We performed two-sample MR analysis based on index SNPs for proteins to capture the associations between circulating proteins and the risk of IBD and its subtypes.10 The odds ratios (ORs) and corresponding confidence intervals (CIs) of the associations between proteins and the outcomes were calculated using the Wald ratio and the delta method, respectively. Summary-data-based MR test using multiple SNPs (multi-SNPs-SMR) instrumented for each circulating protein was employed as a sensitivity analysis which provided significance levels to strengthen the evidence from the primary analysis. The heterogeneity in dependent instrument (HEIDI) test was used to distinguish a pleiotropic model from a linkage model, compared with most other methods based on GWAS and molecular QTL data.10 The association with P value in HEIDI test <0.05 was considered likely caused by pleiotropy and thus removed from the further analyses. SMR analysis was performed using the SMR software tool (SMR v1.0.3).10 We used the false discovery rate (FDR) at ɑ = 0.05 based on Benjamini–Hochberg method for multiple testing.

Colocalization analysis

We conducted colocalization analysis using the coloc R package11 to test whether identified associations between proteins and IBD and subtypes were driven by linkage disequilibrium. For each locus, the Bayesian method assessed the support for the following five exclusive hypotheses: 1) no association with either trait; 2) association with trait 1 only; 3) association with trait 2 only; 4) both traits are associated, but distinct causal variants were for two traits; and 5) both traits are associated, and the same shares causal variant for both traits.12 The analysis provides posterior probabilities for each hypothesis testing (H0, H1, H2, H3, and H4). We set prior probabilities of the SNP being associated with trait 1 only (p1) at 1 × 10−4; the probability of the SNP being associated with trait 2 only (p2) at 1 × 10−4; and the probability of the SNP being associated with both traits (p12) at 1 × 10−5 two signals were considered to have strong evidence of colocalization if the posterior probability for shared causal variants (PH4) was ≥0.8. Medium colocalization indication was defined as 0.5 < PH4 < 0.8. For those proteins that were not available in MR (i.e., due to P value from pQTL >5 × 10−8), the colocalization analysis can still offer insights into understanding the relationship between genetic signals at a locus of circulating proteins and IBD.

Protein-outcome associations with FDR-corrected P value < 0.05 and P value for HEIDI tests >0.05 in MR were subsequently classified into three groups.

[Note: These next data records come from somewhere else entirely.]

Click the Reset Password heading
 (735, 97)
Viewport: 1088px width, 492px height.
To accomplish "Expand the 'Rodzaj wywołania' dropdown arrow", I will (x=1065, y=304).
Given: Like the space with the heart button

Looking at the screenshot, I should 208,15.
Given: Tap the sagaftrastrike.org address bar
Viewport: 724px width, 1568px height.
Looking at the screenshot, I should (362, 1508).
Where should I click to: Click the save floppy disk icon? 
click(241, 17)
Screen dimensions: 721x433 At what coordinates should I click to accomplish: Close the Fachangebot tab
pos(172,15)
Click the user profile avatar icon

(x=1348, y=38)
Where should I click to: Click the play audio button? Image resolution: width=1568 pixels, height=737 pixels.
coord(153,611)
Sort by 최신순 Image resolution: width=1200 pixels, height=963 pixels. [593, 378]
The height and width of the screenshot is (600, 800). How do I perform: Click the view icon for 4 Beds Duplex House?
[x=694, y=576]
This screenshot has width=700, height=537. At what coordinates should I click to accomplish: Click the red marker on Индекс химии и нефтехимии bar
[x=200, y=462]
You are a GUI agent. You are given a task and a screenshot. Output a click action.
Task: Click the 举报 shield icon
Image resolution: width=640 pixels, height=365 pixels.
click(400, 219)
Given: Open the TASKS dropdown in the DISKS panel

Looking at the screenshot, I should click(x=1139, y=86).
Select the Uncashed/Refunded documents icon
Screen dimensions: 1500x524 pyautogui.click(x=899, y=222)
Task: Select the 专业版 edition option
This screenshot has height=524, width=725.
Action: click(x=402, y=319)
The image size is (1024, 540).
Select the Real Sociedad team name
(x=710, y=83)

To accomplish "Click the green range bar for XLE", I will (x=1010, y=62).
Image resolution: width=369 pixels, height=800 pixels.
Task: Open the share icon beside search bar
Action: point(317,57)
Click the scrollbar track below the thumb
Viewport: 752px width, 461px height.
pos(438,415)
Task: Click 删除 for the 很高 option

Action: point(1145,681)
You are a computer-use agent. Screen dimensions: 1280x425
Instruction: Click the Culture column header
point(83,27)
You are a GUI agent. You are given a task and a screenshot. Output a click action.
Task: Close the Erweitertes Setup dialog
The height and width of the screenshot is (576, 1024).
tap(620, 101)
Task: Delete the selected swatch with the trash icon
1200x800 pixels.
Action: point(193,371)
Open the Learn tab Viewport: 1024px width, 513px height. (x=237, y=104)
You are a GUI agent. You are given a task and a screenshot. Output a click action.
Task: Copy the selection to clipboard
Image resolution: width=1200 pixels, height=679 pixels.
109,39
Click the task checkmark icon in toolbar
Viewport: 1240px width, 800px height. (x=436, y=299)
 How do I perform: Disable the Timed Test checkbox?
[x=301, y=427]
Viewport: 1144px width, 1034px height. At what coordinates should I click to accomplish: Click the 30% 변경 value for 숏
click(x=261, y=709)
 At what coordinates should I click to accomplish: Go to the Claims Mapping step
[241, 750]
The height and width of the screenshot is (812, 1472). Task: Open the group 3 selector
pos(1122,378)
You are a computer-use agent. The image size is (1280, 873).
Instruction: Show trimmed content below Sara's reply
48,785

Proteins with high-support evidence of colocalization (PH4> 0.8) were considered tier 1 targets; proteins with medium-support evidence of colocalization (0.5 < PH4 < 0.8) were considered tier 2 targets; the remaining proteins were considered tier 3 targets.

Druggable proteins identification

To assess the druggability of identified proteins, we searched identified proteins in DrugBank, Dependency Map, the Connectivity Map, the ChEMBL databases, and in a list of druggable genes from a previous study.13 For proteins identified in drug databases, information on the drug name and the process of drug development was documented. To assess the potential druggability, we classified these proteins into four categories: 1) approved (one or more drugs targeting the specific protein have been approved); 2) in clinical trials (targeting drugs are currently studied in clinical trials); 3) preclinical (targeting drugs are in preclinical pipelines); 4) druggable (proteins could not be identified in drug database but listed as druggable targets).

Role of funders

The funding sources had no role in the design of this study and did not have any role in data collection, data analyses, interpretation, writing of report, or decision to submit results.

Results

Proteome-wide MR analysis

The study examined the MR associations between 1110 proteins with available index pQTL signals and the risk of IBD outcomes. The overview of results of MR analysis is presented in Fig. 2. We identified 93 protein-IBD pairs at the marginal significance level (P < 0.05 for two-sample MR analysis). Eighteen of the associations did not survive in HEIDI test due to possible pleiotropy (Supplementary Table S2). After removing associations that did not survive HEIDI test and multiple testing correction, genetically predicted higher levels of 3 circulating proteins including MST1 (macrophage-stimulating protein), NADK (Nicotinamide adenine dinucleotide kinase), HGFAC (Hepatocyte growth factor activator) were significantly associated with a decreased risk of IBD (Fig. 2 and Supplementary Table S2). For 1-SD increment of genetically predicted levels of protein, the odds ratio (ORs) of IBD was 0.86 (95% CI 0.84–0.89) for MST1, 0.54 (95% CI 0.40–0.73) for NADK, and 0.92 (95% CI 0.89, 0.96) for HGFAC. The results for NADK remained stable in SMR analysis (Supplementary Table S2). The associations for MST1 and NADK were replicated in the UK Biobank and the FinnGen study, and the association for HGFAC was directionally consistent in replication analysis (Supplementary Table S3).

Fig. 2.

Fig. 2

Manhattan plots for associations of genetically predicted 1110 circulating proteins levels with IBD and its subtype in MR analysis. a) Associations of genetically predicted circulating protein levels with IBD; b) associations of genetically predicted circulating protein levels with CD; c) associations of genetically predicted circulating protein levels with UC. Labelled and colour genes refer to MR findings with FDR-corrected P < 0.05 (two-sample MR analysis). Red genes indicate the positive effect of the circulating proteins on outcomes; blue genes indicate the negative effect of the circulating proteins on outcomes. Results are plotted by gene start position.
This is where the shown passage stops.